Have you ever fancied having a look around the Megabibliotheca in Mexico City or the ancient Biblioteco Vasconcelos in the city of Alexandria, or just have a nosy in the Library of Canadian Parliament? Well actually, you can, and all you have to do is sit in a room full of trees and books to do it.
A partnership between Ex Machina, Robert LePage, Alberto Manguel and the Bibliotheque et Archives Nationales du Quebec (BAnQ) in Montreal has brought 10 or more of the most fascinating, beautiful or historic libraries from past and present directly to your hands, or eyes, in a creative exhibition unlike anything you’ll ever have seen before. Due to finish at the end of August, the exhibition has been running since October last year, and I had the opportunity to take it in while I was in Montreal last November, and was blown away by the majesty of the ability that it gives you to take in the traditions of books and reading from the past, as well as in other cultures.
As you walk into BAnQ, you are taken to a small room which is set up to look like a very small, personal library, with old books and fireplaces and relics from days gone past. After a short speech about what’s to come, you proceed into the main exhibition room, a large space filed with trees with books as leaves, and sit at one of the many tables which are adorned with reading lamps.
Then you put on your video immersion headset, and you’re transported to a world of libraries, where nobody else knows you, nobody can interrupt you and all you can see are people enjoying the written word, immersing themselves in an alternate reality. From a Japanese library where traditions and reading intertwined, to a Buddhist library where only monks were allowed to enter, and the Library of Congress in Washington, DC, the gems that you discover while you enter and depart from each of the incredible structures is just as fascinating.

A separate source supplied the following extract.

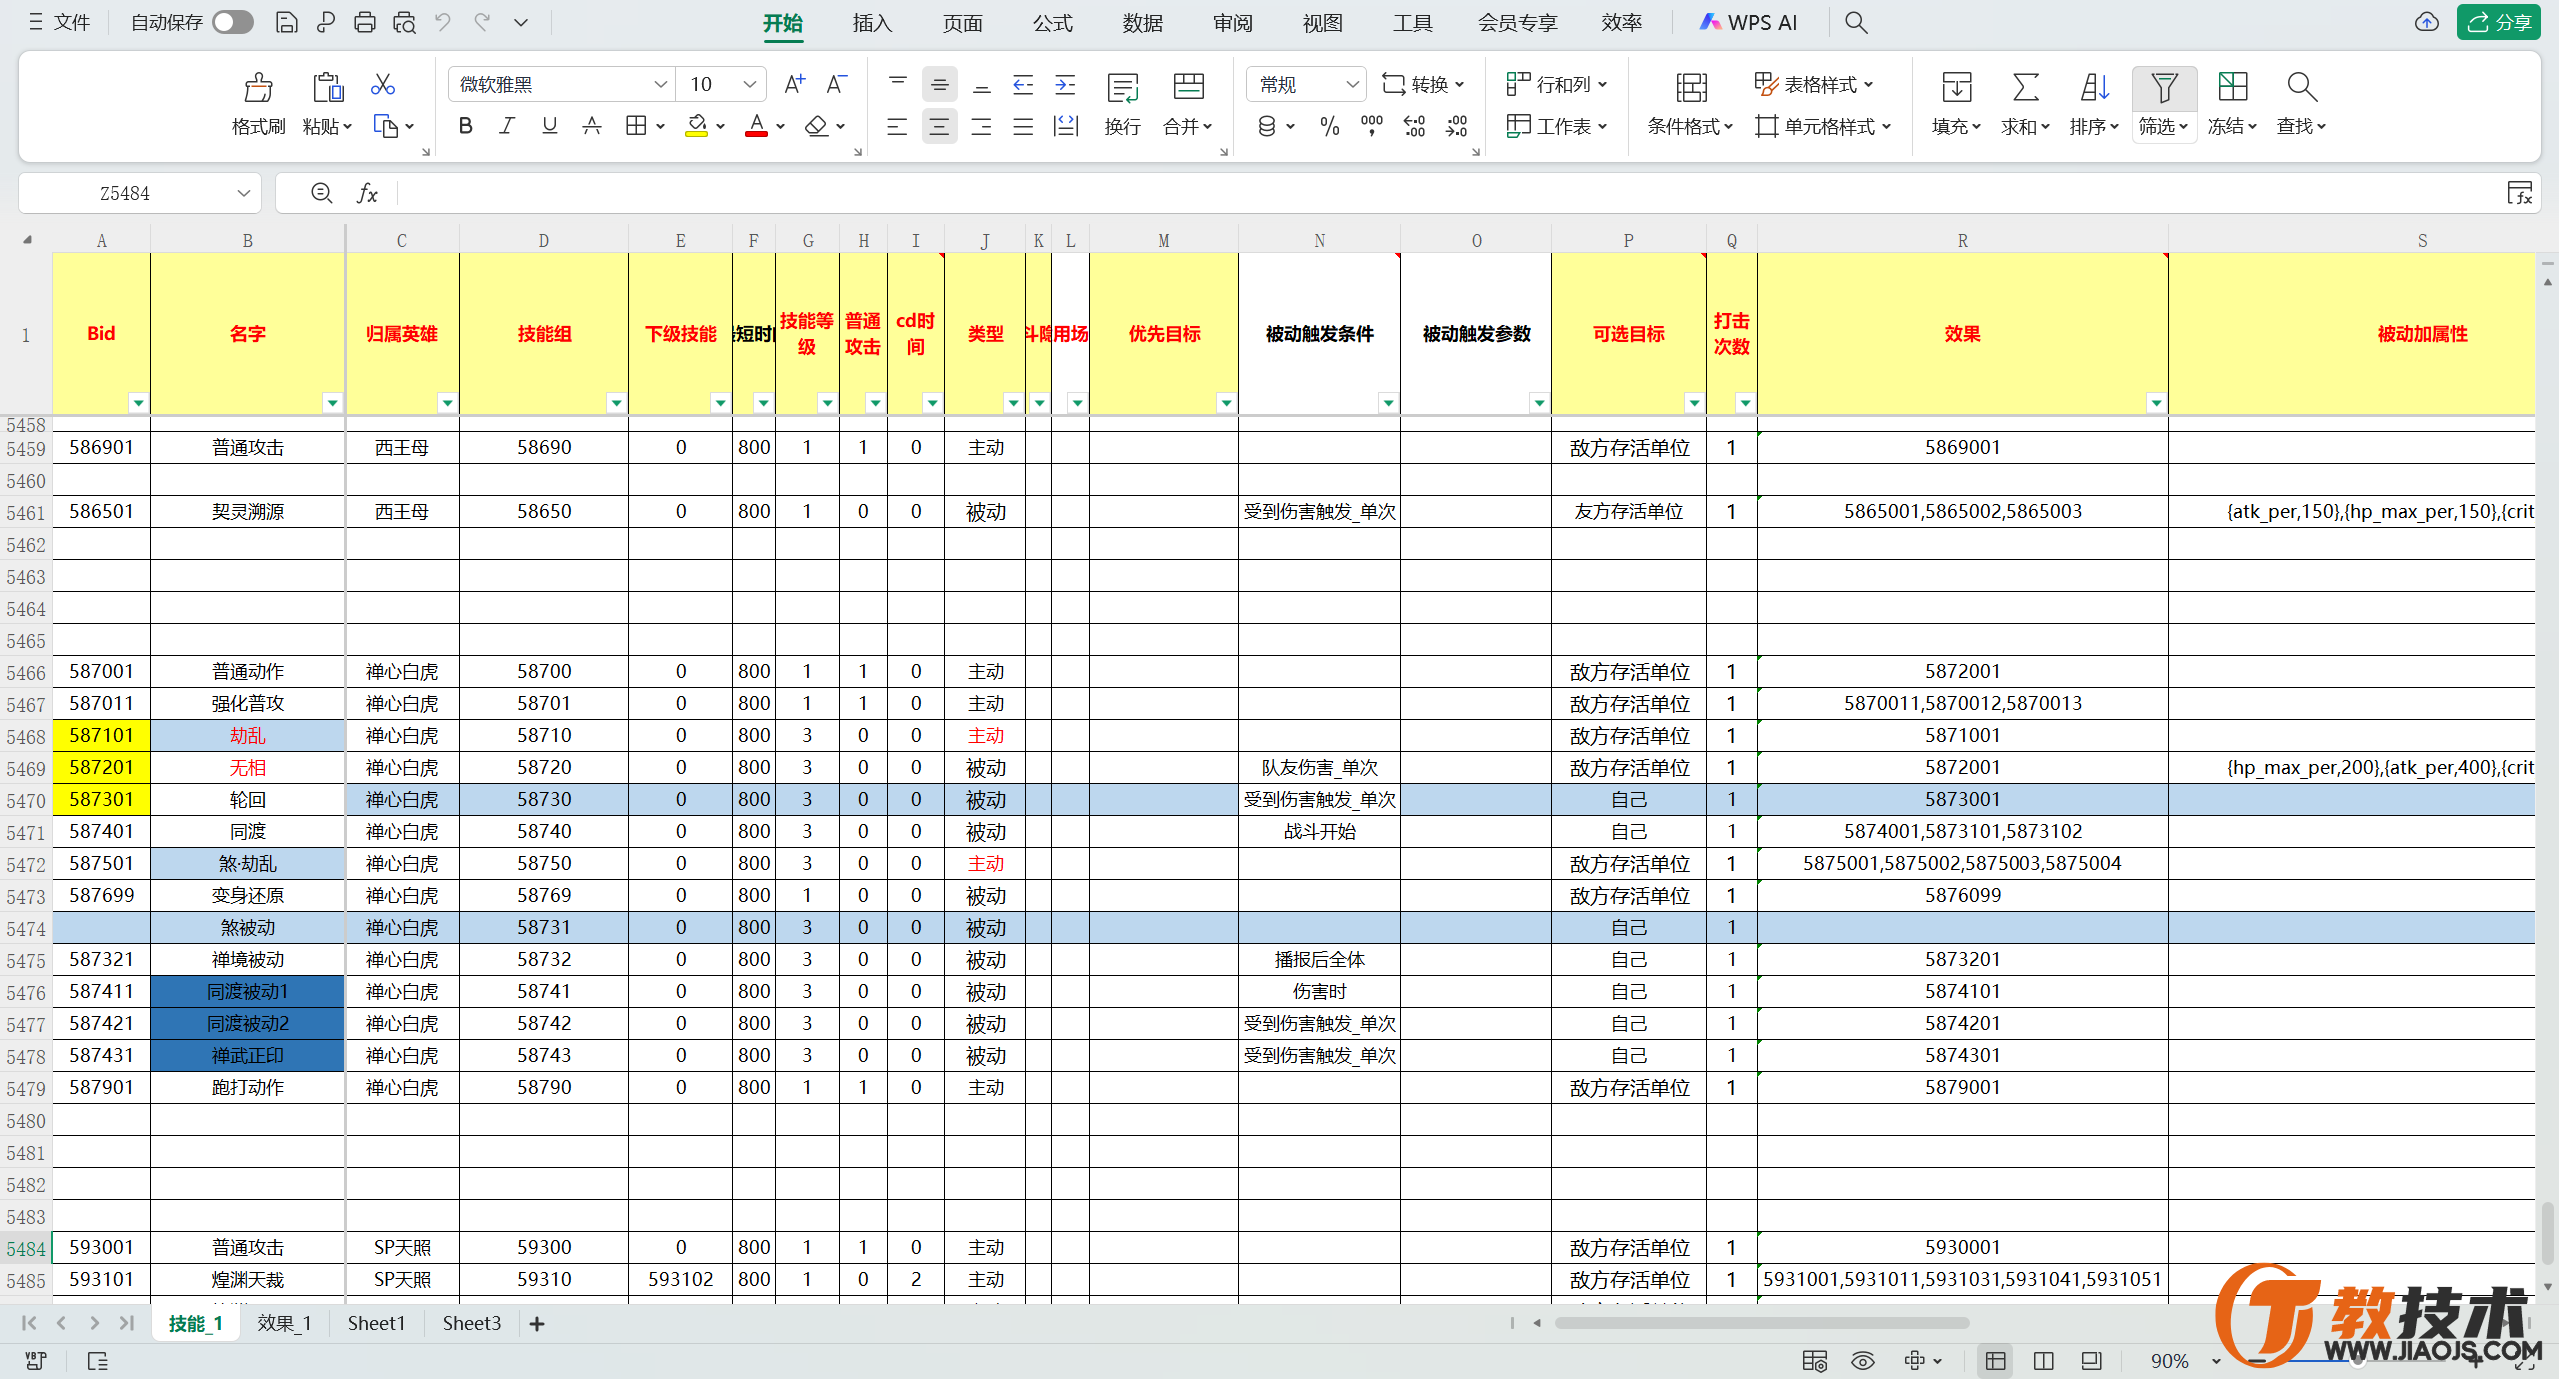
Task: Click the Filter (筛选) funnel icon
Action: coord(2163,88)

The Library at Night, so called after Alberto Manguel’s book of the same name (in French), was designed to help visitors fall back in love with libraries as they take a virtual tour of some of the most beautiful ones in the world. The library has been open in Montreal for 10 years, and is trying to make its mark on the city as a bridge between the technological world and home life, and create a new meeting place, almost like a church, where people can get together, learn something new, and have their minds engaged.
The exhibition, which is available in both French and English, is well worth a visit, because even if you hadn’t thought of visiting a library before, you will afterwards. Because why miss out on a tour you can take while sitting on a comfortable chair, in a beautiful room, in an exquisite city?